Era jueves de noche y estaba estirada en cama, con la luz apagada. Me puse a darle vueltas a las cosas, como suelo hacer antes de dormirme, y pensé acerca de la ceguera. No, no me refiero a las personas invidentes, tampoco al efecto de los porros, ni al del alcohol. Me refiero a que en la vida no vemos todo lo que deberíamos ver.
Cuando estas a oscuras, o cierras los ojos, es cuando mejor ves las cosas; la verdad es que es bastante paradójico. Realmente me he dado cuenta de que el dolor ciega a todo el mundo. Cuando se sufre, hay una fuerza extraña que te impide ver todo lo que tienes a tu alrededor. No tienen por qué ser cosas grandes o muy vistosas; simplemente hablo de una pequeña sonrisa de alguien especial, de una mirada cómplice, o de una sincera carcajada. Todo eso es mágico, pero el dolor no deja que lo disfrutes, no te deja sentirlo; es una lástima.

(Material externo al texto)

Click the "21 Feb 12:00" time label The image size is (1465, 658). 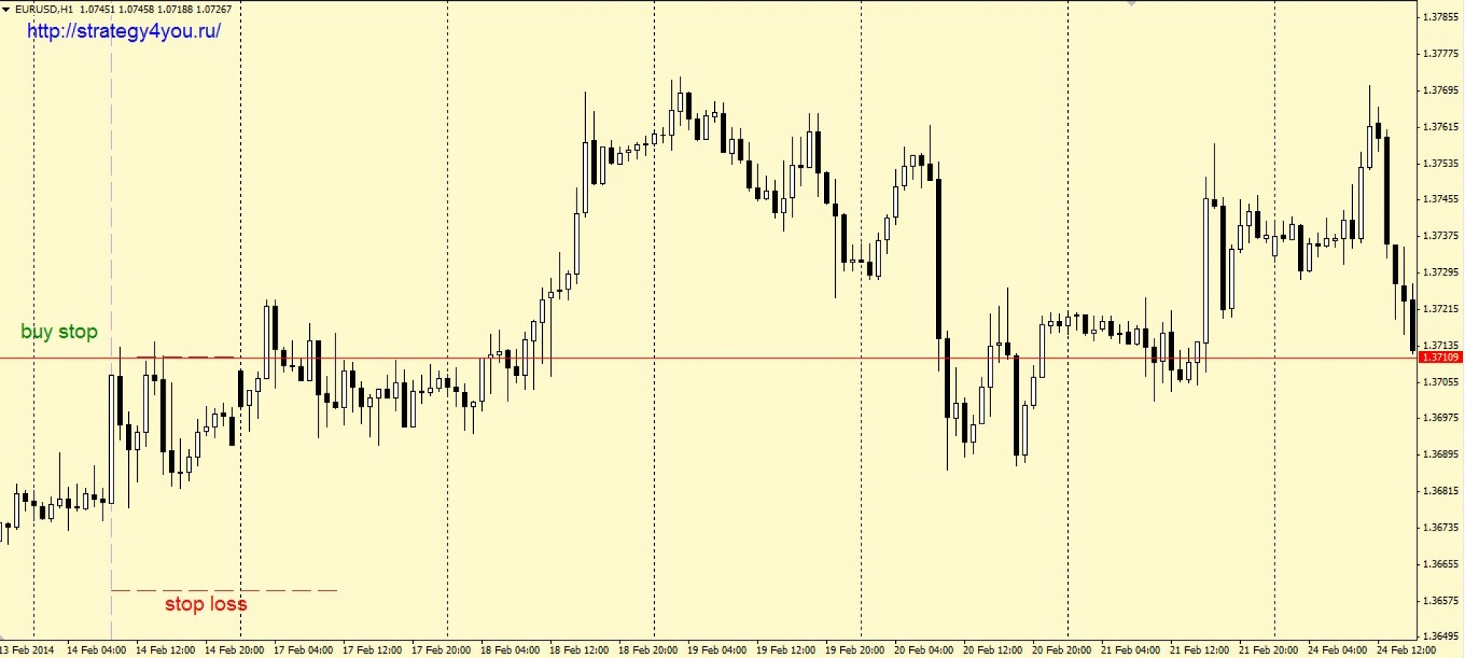[1199, 650]
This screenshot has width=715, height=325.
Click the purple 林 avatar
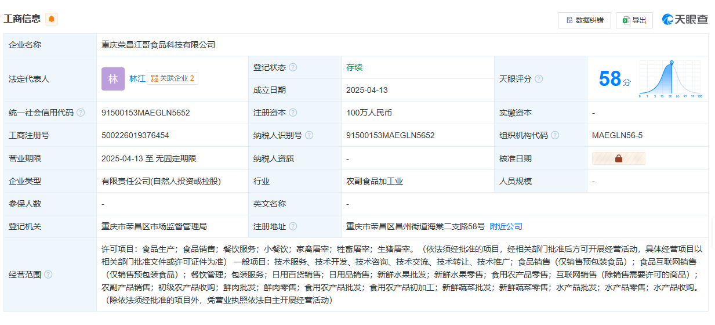[x=112, y=79]
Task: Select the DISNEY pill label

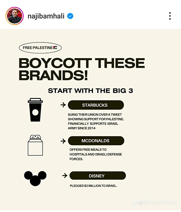Action: 98,176

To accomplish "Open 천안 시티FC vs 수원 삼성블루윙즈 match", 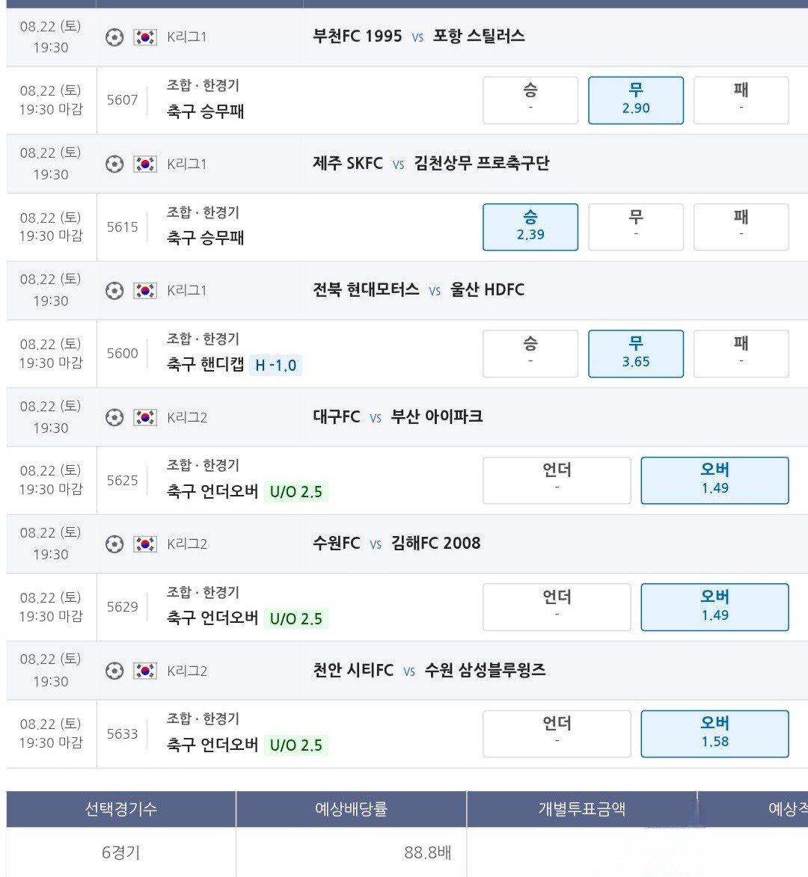I will (429, 670).
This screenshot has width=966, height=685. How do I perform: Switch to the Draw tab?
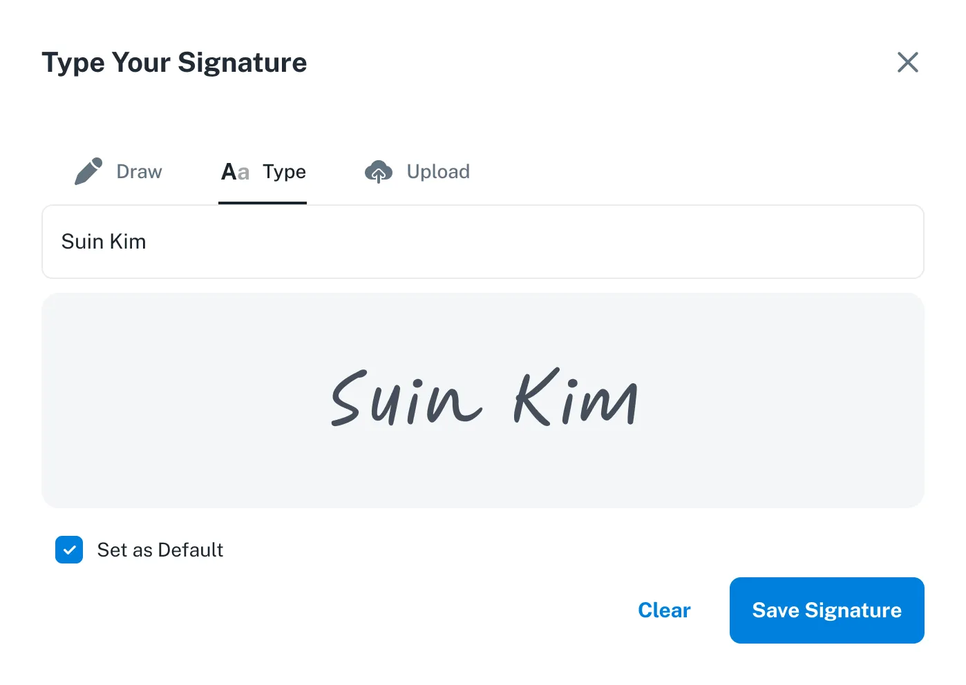139,171

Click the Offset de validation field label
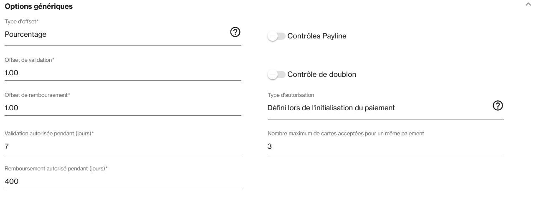pos(29,60)
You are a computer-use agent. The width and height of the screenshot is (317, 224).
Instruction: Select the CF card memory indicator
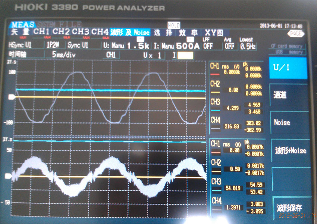point(287,47)
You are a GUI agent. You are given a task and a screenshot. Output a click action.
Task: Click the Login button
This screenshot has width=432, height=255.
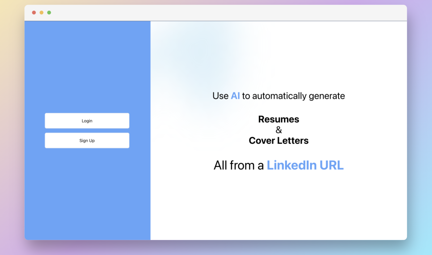(87, 120)
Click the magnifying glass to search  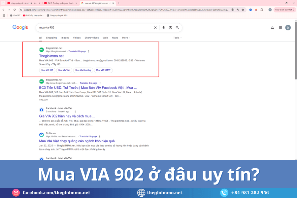coord(177,28)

Lo peor de todo es que la fuerza extraña que nos ciega, somos nosotros mismos, reconocedlo. Somos tan libres en ciertos sentidos, que nos quitamos la libertad. No dejamos que nuestros sentidos perciban todo lo especial que nos rodea, toda la belleza de este mundo.
Cuando necesites ver todo lo que te rodea y no puedas hacerlo con los ojos abiertos, ciérralos; simplemente ciérralos, y verás esos pequeños detalles que te hacen feliz. Más adelante, cuando los veas con los ojos abiertos, no podrás evitar sonreír. Te habrás salido con la tuya.